## Requirements
Reproduce every line of the material below verbatim, with no changes.

___ Data provided ___

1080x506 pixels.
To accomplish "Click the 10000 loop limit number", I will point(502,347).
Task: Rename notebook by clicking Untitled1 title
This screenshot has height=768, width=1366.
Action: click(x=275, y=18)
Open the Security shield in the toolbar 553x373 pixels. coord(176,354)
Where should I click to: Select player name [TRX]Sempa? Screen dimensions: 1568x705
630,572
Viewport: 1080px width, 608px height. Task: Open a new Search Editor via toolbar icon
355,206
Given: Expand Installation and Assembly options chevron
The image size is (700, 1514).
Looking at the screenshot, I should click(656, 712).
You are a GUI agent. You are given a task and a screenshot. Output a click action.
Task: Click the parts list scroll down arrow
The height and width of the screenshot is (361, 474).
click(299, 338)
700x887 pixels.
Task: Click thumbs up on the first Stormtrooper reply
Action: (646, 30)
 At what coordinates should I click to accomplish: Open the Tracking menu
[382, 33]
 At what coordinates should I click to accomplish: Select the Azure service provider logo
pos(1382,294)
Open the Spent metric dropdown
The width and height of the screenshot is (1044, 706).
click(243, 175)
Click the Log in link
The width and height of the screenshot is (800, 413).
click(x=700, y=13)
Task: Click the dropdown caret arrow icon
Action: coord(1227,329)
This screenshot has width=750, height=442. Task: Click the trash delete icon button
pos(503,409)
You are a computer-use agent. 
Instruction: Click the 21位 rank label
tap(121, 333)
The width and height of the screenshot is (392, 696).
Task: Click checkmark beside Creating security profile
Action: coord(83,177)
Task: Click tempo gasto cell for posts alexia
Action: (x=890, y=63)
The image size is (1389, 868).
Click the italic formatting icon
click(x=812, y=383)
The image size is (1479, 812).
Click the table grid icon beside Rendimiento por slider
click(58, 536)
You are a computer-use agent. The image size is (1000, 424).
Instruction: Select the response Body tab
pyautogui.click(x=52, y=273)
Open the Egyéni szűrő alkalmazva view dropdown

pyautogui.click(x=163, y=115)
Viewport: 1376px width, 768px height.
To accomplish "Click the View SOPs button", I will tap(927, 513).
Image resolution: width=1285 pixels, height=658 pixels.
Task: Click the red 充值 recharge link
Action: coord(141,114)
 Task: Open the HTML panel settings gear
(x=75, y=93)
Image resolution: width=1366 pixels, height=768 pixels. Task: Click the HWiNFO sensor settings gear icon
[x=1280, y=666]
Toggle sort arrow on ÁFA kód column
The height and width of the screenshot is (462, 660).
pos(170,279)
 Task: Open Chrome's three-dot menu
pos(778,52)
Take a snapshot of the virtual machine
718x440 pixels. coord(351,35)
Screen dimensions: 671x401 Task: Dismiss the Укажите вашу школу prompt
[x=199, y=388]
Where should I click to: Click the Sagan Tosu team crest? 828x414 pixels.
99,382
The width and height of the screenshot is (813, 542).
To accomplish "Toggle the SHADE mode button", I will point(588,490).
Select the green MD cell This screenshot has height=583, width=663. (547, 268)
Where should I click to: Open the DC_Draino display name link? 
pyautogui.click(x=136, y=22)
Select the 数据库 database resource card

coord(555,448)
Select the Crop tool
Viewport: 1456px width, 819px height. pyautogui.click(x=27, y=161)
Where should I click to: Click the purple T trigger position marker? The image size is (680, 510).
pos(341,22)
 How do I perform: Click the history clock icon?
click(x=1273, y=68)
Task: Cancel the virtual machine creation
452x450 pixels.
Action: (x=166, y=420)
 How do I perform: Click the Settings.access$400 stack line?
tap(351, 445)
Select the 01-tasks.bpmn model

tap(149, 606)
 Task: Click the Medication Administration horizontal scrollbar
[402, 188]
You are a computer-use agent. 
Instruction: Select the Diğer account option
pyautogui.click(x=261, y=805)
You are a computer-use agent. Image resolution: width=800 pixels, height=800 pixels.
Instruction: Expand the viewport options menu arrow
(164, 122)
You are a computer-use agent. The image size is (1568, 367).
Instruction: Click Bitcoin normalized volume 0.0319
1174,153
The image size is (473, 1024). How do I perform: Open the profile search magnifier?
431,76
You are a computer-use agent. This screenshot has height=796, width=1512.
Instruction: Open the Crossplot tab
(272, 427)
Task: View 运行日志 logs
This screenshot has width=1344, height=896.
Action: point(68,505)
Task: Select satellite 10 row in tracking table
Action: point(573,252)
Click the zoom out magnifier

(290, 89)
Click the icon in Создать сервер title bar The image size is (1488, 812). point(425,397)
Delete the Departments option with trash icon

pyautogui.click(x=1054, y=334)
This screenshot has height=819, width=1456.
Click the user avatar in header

___

## Result for this task
1080x506 pixels.
To accomplish "Click the 10000 loop limit number", I will point(502,347).
Task: Rename notebook by clicking Untitled1 title
This screenshot has height=768, width=1366.
Action: click(x=275, y=18)
Open the Security shield in the toolbar 553x373 pixels. coord(176,354)
Where should I click to: Select player name [TRX]Sempa? Screen dimensions: 1568x705
630,572
Viewport: 1080px width, 608px height. Task: Open a new Search Editor via toolbar icon
355,206
Given: Expand Installation and Assembly options chevron
The image size is (700, 1514).
Looking at the screenshot, I should click(656, 712).
You are a GUI agent. You are given a task and a screenshot. Output a click action.
Task: Click the parts list scroll down arrow
The height and width of the screenshot is (361, 474).
click(299, 338)
700x887 pixels.
Task: Click thumbs up on the first Stormtrooper reply
Action: (646, 30)
 At what coordinates should I click to accomplish: Open the Tracking menu
[382, 33]
 At what coordinates should I click to accomplish: Select the Azure service provider logo
pos(1382,294)
Open the Spent metric dropdown
The width and height of the screenshot is (1044, 706).
click(243, 175)
Click the Log in link
The width and height of the screenshot is (800, 413).
click(x=700, y=13)
Task: Click the dropdown caret arrow icon
Action: coord(1227,329)
This screenshot has width=750, height=442. Task: Click the trash delete icon button
pos(503,409)
You are a computer-use agent. 
Instruction: Click the 21位 rank label
tap(121, 333)
The width and height of the screenshot is (392, 696).
Task: Click checkmark beside Creating security profile
Action: coord(83,177)
Task: Click tempo gasto cell for posts alexia
Action: (x=890, y=63)
The image size is (1389, 868).
Click the italic formatting icon
click(x=812, y=383)
The image size is (1479, 812).
Click the table grid icon beside Rendimiento por slider
click(58, 536)
You are a computer-use agent. The image size is (1000, 424).
Instruction: Select the response Body tab
pyautogui.click(x=52, y=273)
Open the Egyéni szűrő alkalmazva view dropdown

pyautogui.click(x=163, y=115)
Viewport: 1376px width, 768px height.
To accomplish "Click the View SOPs button", I will tap(927, 513).
Image resolution: width=1285 pixels, height=658 pixels.
Task: Click the red 充值 recharge link
Action: coord(141,114)
 Task: Open the HTML panel settings gear
(x=75, y=93)
Image resolution: width=1366 pixels, height=768 pixels. Task: Click the HWiNFO sensor settings gear icon
[x=1280, y=666]
Toggle sort arrow on ÁFA kód column
The height and width of the screenshot is (462, 660).
pos(170,279)
 Task: Open Chrome's three-dot menu
pos(778,52)
Take a snapshot of the virtual machine
718x440 pixels. coord(351,35)
Screen dimensions: 671x401 Task: Dismiss the Укажите вашу школу prompt
[x=199, y=388]
Where should I click to: Click the Sagan Tosu team crest? 828x414 pixels.
99,382
The width and height of the screenshot is (813, 542).
To accomplish "Toggle the SHADE mode button", I will point(588,490).
Select the green MD cell This screenshot has height=583, width=663. (547, 268)
Where should I click to: Open the DC_Draino display name link? 
pyautogui.click(x=136, y=22)
Select the 数据库 database resource card

coord(555,448)
Select the Crop tool
Viewport: 1456px width, 819px height. pyautogui.click(x=27, y=161)
Where should I click to: Click the purple T trigger position marker? The image size is (680, 510).
pos(341,22)
 How do I perform: Click the history clock icon?
click(x=1273, y=68)
Task: Cancel the virtual machine creation
452x450 pixels.
Action: (x=166, y=420)
 How do I perform: Click the Settings.access$400 stack line?
tap(351, 445)
Select the 01-tasks.bpmn model

tap(149, 606)
 Task: Click the Medication Administration horizontal scrollbar
[402, 188]
You are a computer-use agent. 
Instruction: Select the Diğer account option
pyautogui.click(x=261, y=805)
You are a computer-use agent. Image resolution: width=800 pixels, height=800 pixels.
Instruction: Expand the viewport options menu arrow
(164, 122)
You are a computer-use agent. The image size is (1568, 367).
Instruction: Click Bitcoin normalized volume 0.0319
1174,153
The image size is (473, 1024). How do I perform: Open the profile search magnifier?
431,76
You are a computer-use agent. This screenshot has height=796, width=1512.
Instruction: Open the Crossplot tab
(272, 427)
Task: View 运行日志 logs
This screenshot has width=1344, height=896.
Action: point(68,505)
Task: Select satellite 10 row in tracking table
Action: point(573,252)
Click the zoom out magnifier

(290, 89)
Click the icon in Создать сервер title bar The image size is (1488, 812). point(425,397)
Delete the Departments option with trash icon

pyautogui.click(x=1054, y=334)
This screenshot has height=819, width=1456.
Click the user avatar in header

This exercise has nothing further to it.